*** Block opens ***

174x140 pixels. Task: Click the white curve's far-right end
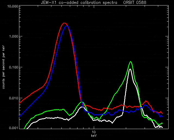coord(162,127)
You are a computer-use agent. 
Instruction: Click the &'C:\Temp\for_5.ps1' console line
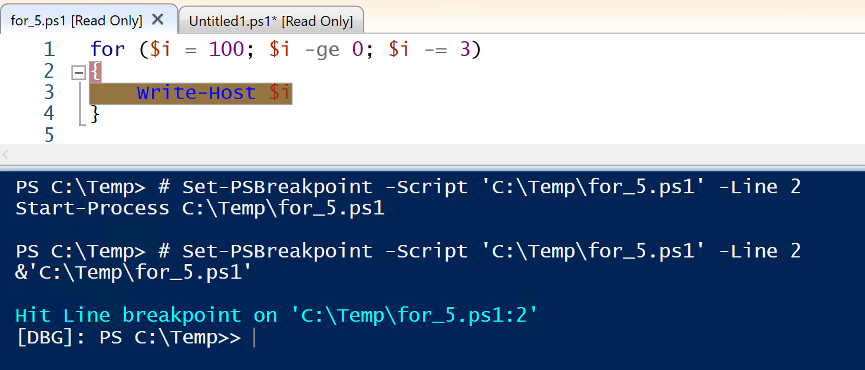[x=134, y=273]
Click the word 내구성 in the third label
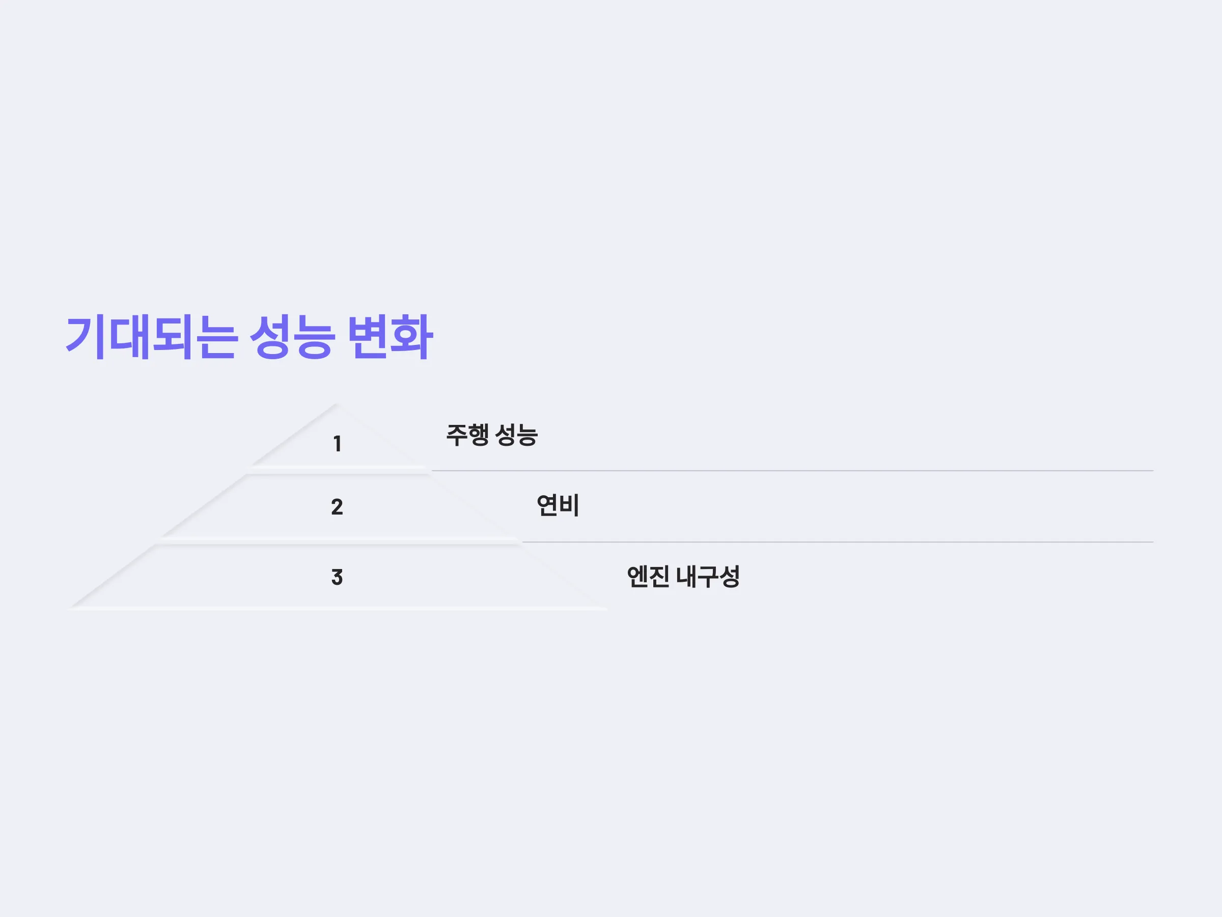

*** Block closes ***

WHAT IS NEEDED: Pictures aside, restate all of the entries exactly.

WRITTEN RESPONSE:
174x140 pixels. Task: Click the white curve's far-right end
coord(162,127)
You are a computer-use agent. 
Instruction: Click the &'C:\Temp\for_5.ps1' console line
[x=134, y=273]
Click the word 내구성 in the third label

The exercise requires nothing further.